Landscape Proposal 10 (Area Plan South)
Source: Area Plan for the East 2020
Policy: LP10 - Landscape Proposal 10 (Area Plan South)
Landscape Proposal 10 is relevant, advice will normally be sought from the Department of Infrastructure.
Features, vistas and landscapes which are not included here (Chapter 4) are still important. Where applications for planning approval come forward for consideration outside settlements, it is required that each design response demonstrates how the landscape is understood, how the design responds to that landscape and how colours, materials and finishes are selected that are suitable and within the contextual setting. This Chapter does not elaborate on the character of urban landscapes of the East; protection and enhancement of these features can be found in Chapter 6 - Urban Environment.
Planning for the environment exists at the crucial juncture between human settlements and natural ecosystems. The East has a wealth of both. Dominated by the major settlements of Douglas and Onchan, the East contains nine distinct towns and villages in all, as well as smaller settlements and scattered dwellings and farmsteads.
Archaeology is an important part of our cultural and historic environment in the East. The absence of large-scale industrialisation and expansive modern infrastructure on the Island means that a significant amount of surface archaeology is still visible in the rural landscape. Scandinavian influences overlay the Celtic landscape and, in more recent history, abandoned buildings, or tholtans, have become a distinctive feature of the Manx rural landscape. In other areas, non-intensive agricultural management regimes mean that subterranean archaeology has remained undetected and must be a consideration for development particularly of greenfield sites outside of existing settlement boundaries.
Both scheduled and non-designated archaeological assets are a valuable resource for research and education, but can also be an asset for the promotion of leisure and tourism. Their interpretation and presentation to the public should be encouraged.
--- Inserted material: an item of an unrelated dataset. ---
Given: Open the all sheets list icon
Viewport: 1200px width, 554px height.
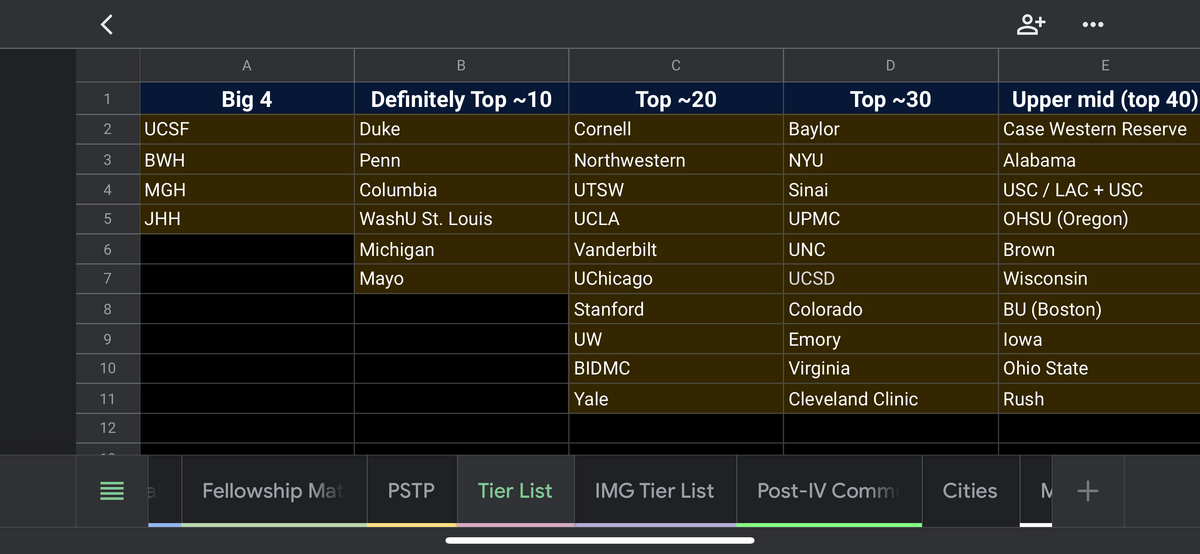Looking at the screenshot, I should point(112,491).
However, such assets are a finite, and in some cases, fragile resource. They can be vulnerable to a wide range of activities, both manmade and natural.
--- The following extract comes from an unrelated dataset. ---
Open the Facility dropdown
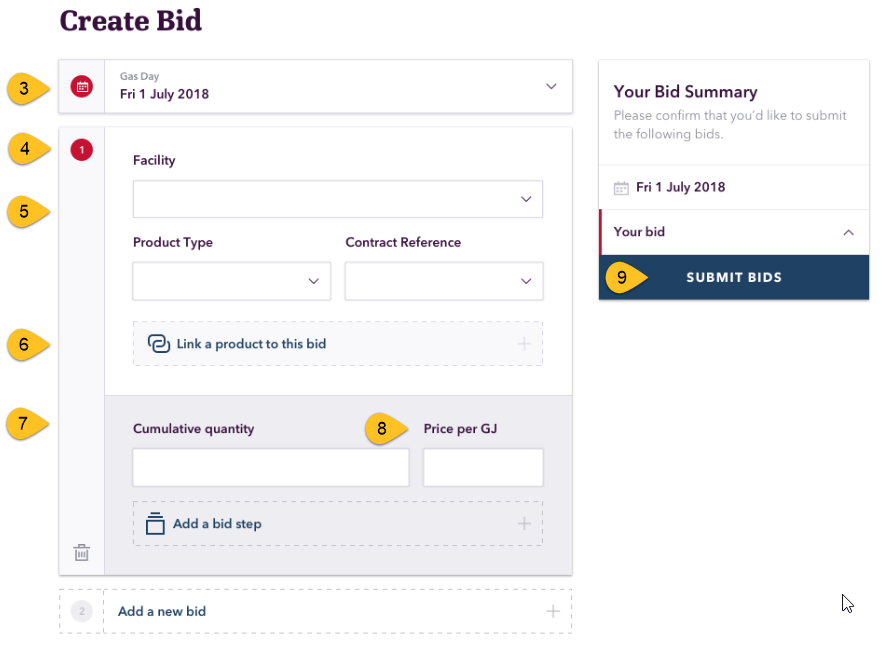 (x=338, y=199)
Centuries of agricultural practice has left behind a distinctive landscape of small fields and managed uplands dotted with standing stones and tholtans, demonstrating the visible impact of human influence on the natural environment of the plan area. An array of semi-natural environments surrounds these human features, from rugged coastline at Port Soderick to wetlands in Onchan to exposed heather heath leading to Slieau Ruy and Injebreck Hill.
The separation between the built environment and the natural environment can be physically abrupt, separation coming at times in the form of a road such as that at the northern end of Johnny Watterson's Lane in Douglas. In other places this may be in the form of a natural interruption such as Groudle Glen/Molly Quirk's Glen providing a wide break in the form of a valley before the land rises up again into Lonan towards Baldrine and Laxey. Elsewhere, a more gentle graduation can be found, such as where the busy junction at St Ninian's with its urban feel gives way to semi-detached and detached housing, mature gardens, morphing into trees and fields as one travels along Ballanard Road.
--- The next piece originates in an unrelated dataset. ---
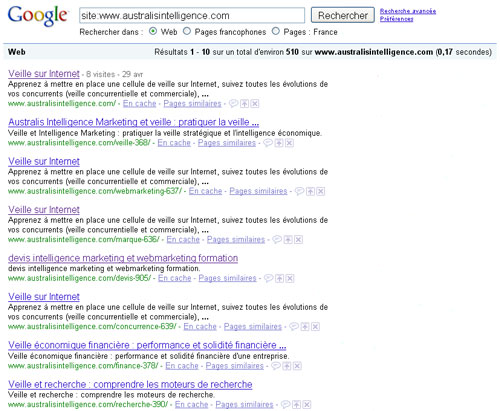Remove the recherche-390 result with X icon
This screenshot has width=500, height=411.
[307, 405]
As pressure on settlements increases and new development at the edges is increasingly justified, the aim will always be to soften the impact of the divide between urban and rural and to prevent unnecessary encroachment into the countryside.
This Chapter of the Area Plan for the East sets out locally-applicable means for implementing the policies set out in the Isle of Man Strategic Plan 2016. In that Strategic Plan, we find the Environment Policies.
Environment Policy 1 states:
The countryside and its ecology will be protected for its own sake. For the purposes of this policy, the countryside comprises all land which is outside the settlements defined in Appendix 3 at A.3.6 or which is not designated for future development on an Area Plan. Development which would adversely affect the countryside will not be permitted unless there is an over-riding national need in land use planning terms which outweighs the requirement to protect these areas and for which there is no reasonable and acceptable alternative.
Maintaining the purpose of this Area Plan as a means of implementation, there is some further direction to be found in the Strategic Plan, at paragraph 7.2.1:
'Whilst landscape and coastal change is inevitable, and in some cases desirable, the emphasis must be on the appropriateness of this change and the balance or equity between the needs of conservation and those of development. The primary goal must therefore be to respect, maintain and enhance the natural and cultural environment including nature conservation and landscape and coastal quality, and ensure its protection from inappropriate development.'
Given the comprehensive nature of the Isle of Man Strategic Plan's Environmental Policies, only a small number of additional Proposals and Recommendations are necessary.
In order to produce an implementable Area Plan for the East it is necessary to recognise those statutory designations and strategies which whilst having an Island-wide scope are highly relevant to the protection of environments within the Plan Area. An example is the UNESCO Biosphere status afforded to the Isle of Man. Island-level strategies identify cross-border issues and take account of the cumulative impacts of human engagement with nature.